Self revelation isn’t for the faint of heart, but choosing to disappear from sight and hearing even among friends becomes a habit that gets more difficult to break as the days, months, and years pass. In most school classes, there’s that one boy or girl that can barely muster up the courage and volume to be counted at the opening day’s attendance. This isn’t just shyness or a quiet nature, this is a debilitating fear of being heard – and once heard, coming up short in some soul shaking way. Perhaps escaping notice is preferable to rejection, but such reasoning leads nowhere good.

Disappearing from hearing is different from being out of sight. A voice can penetrate the darkest of places, and doesn’t fail even when the one who hears is looking in the wrong direction. Speaking reveals location, sure, but it also reveals emotions, opinions, and ideas. Much can be learned by listening, and much communicated by what is said, shouted, or sung.

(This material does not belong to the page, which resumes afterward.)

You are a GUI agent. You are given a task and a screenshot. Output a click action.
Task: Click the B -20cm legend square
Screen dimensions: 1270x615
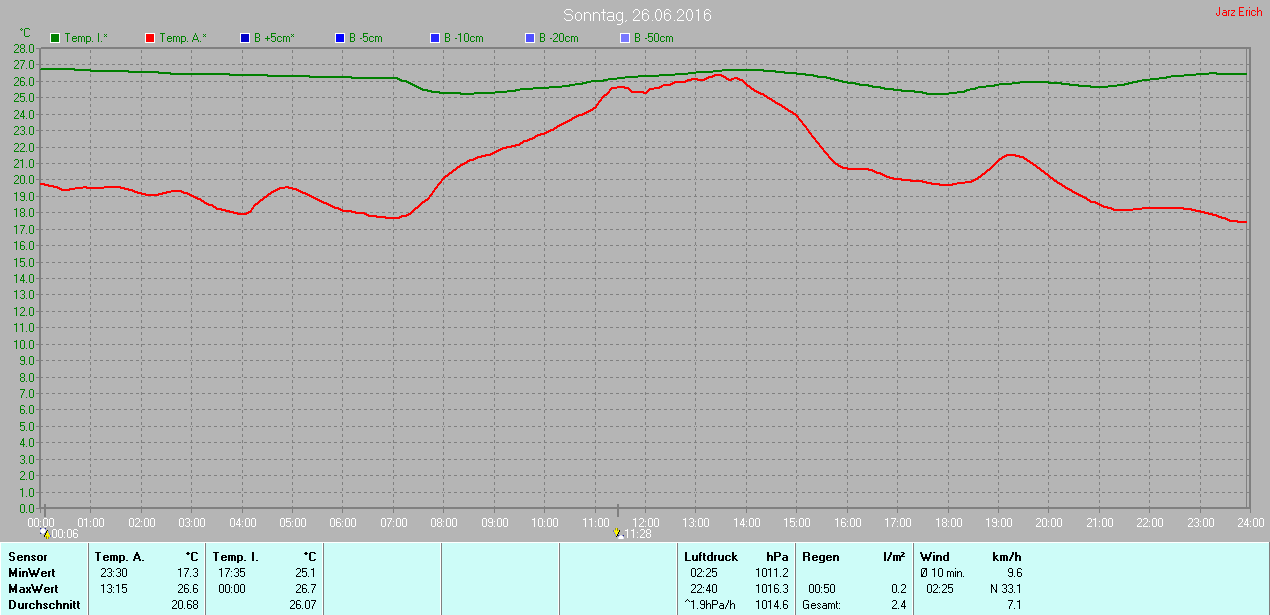[530, 38]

God calls many people by name all through the Bible; angels and dreams do the same. Most everyone who hears the call answers, imperfectly and sometimes reluctantly. Blessings, suffering, danger, miracles, and death are in store for those called, but most answer God in some form of here I am, anyway.

None of us have the power to call people to life and love the way God does, but any one of us can be the voice God chooses to speak with. God’s call may come to us directly, or through anyone who speaks to us. Whatever may come of it, it is a holy blessing to answer with our own I am here. If all of us can dare to answer when God calls, perhaps a bit of self-revelation on a smaller scale may be dared as well…

[This is one of an ongoing series. For more information, click Every School Day above.]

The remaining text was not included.